セテンハイムは怪訝そうな様子で、おずおずと頭を上げた。


『レイヴリーと取引したのは、多分貴方じゃないよね』

「……!」

『私が本当に話したいのは、取り引きをしたその人なんだ』


そう言って、私は壁に預けていた背を剥がした。


『ということで、招集してよ。……“大師会”を」



大師会。


簡単に言えば、彼らは幹部級の“聖竜教”メンバー。


最大の特徴は、全員が“竜人”という特殊体質であること。


竜人というのは体内に竜玉を宿して肉体再生能力を備え、竜の力を一時的に引き出せる特異能力者だ。体そのものが“竜器”になっているような感じかな。
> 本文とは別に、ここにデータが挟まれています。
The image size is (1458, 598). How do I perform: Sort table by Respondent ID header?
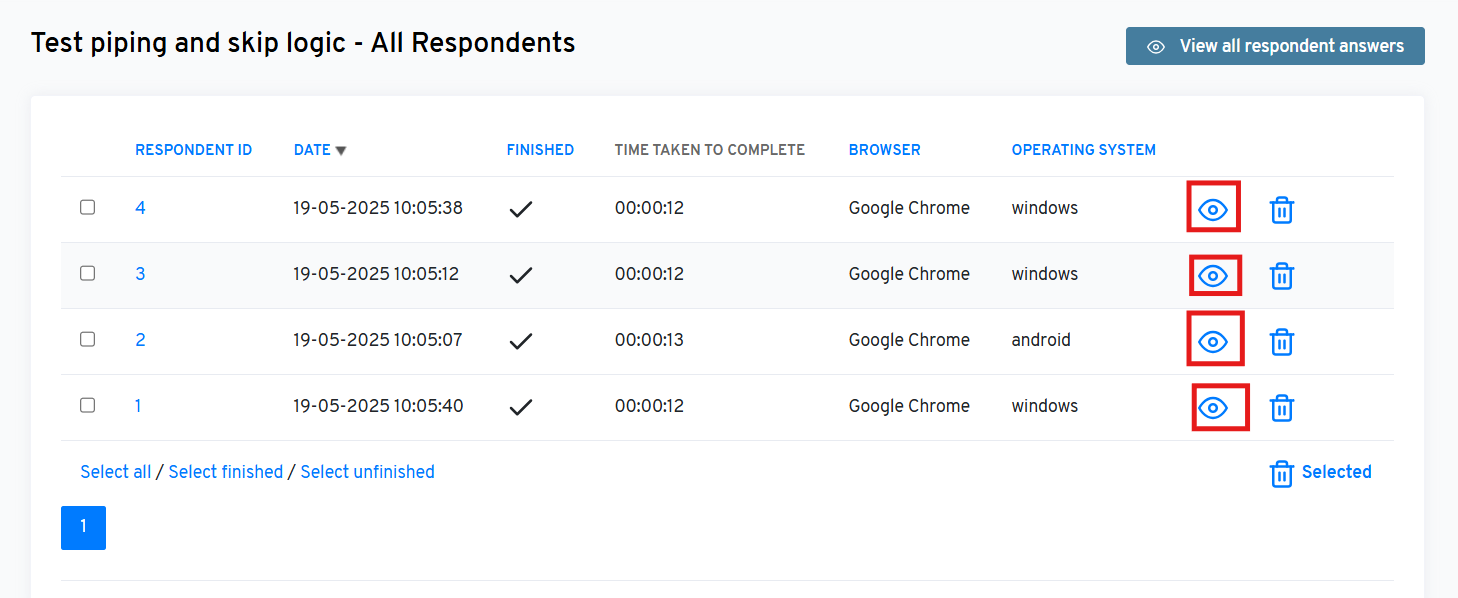click(193, 150)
じゃあそれお前やないかい、と突っ込みを受けそうだが……私は体内に竜玉があるだけでなく、そもそも体の組織が竜そのものになっている。だから竜の形態に変身できるし、竜人よりは遥かに身体能力も高い。


なぜ大師会全員がその竜人なのかという疑問の答えは簡単。竜人だけが大師会のメンバーとなれるからだ。
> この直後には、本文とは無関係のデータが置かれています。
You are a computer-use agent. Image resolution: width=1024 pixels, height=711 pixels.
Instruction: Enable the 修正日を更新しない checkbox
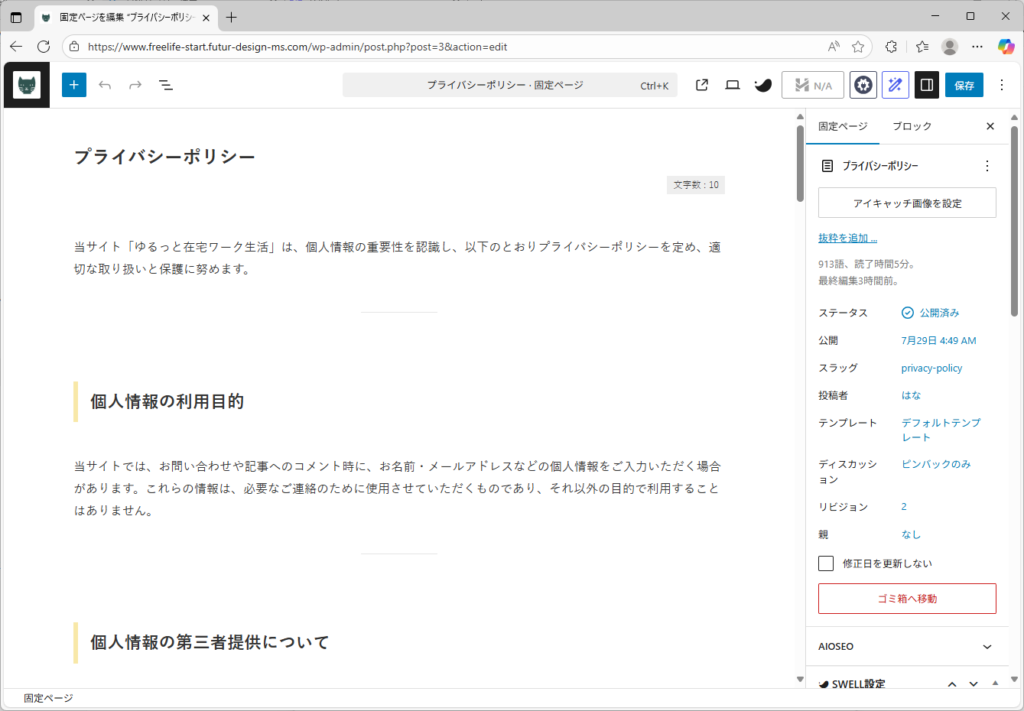click(x=826, y=563)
聖竜教の教義では彼らは“聖人”のようなもので、彼らが言うところの神により近い存在とされている。

特に大師会の中でも特に強い力を持った3名は“三聖”と呼ばれ、特別視されている。幹部の中の幹部。大幹部って所だ。


さて、そんな幹部たちの集まる場を、私はセテンハイムにお願いして整えてもらった。


皆が集まってくるまで、私はこの所の“聖竜教”の活動記録を確認する。


私がトップに座してからの“聖竜教”は、特に犯罪めいた犯罪をやっていない。元々解散のタイミングを逃し続けていた組織という側面もある。


だが、私が来てからは息を吹き返したように色々な活動をしている。


中小規模の犯罪組織の壊滅。黒い噂の絶えない要人の始末。危険度の高い薬品製造工場の破壊。等々……。


字面にしてみると正義の集団って感じに見えなくないが、そもそも本来の治安維持を担う竜騎士団の腐敗が酷すぎて、3歩歩けば犯罪組織に当たるってなレベルで治安が悪化してるだけだったりする。


勿論、私の運営方針というのも大いに影響しているが。


最近のそういった活動に不満を憶えてるのが古参の大師会メンバー。彼らは聖竜教に変革を起こした私に恨みを抱いてる。


レイヴリーと取引した奴も、今から呼び出す中にきっといるはず。


『楽しみだ』


私は大師会が集まる、大会議室への大扉を開けた。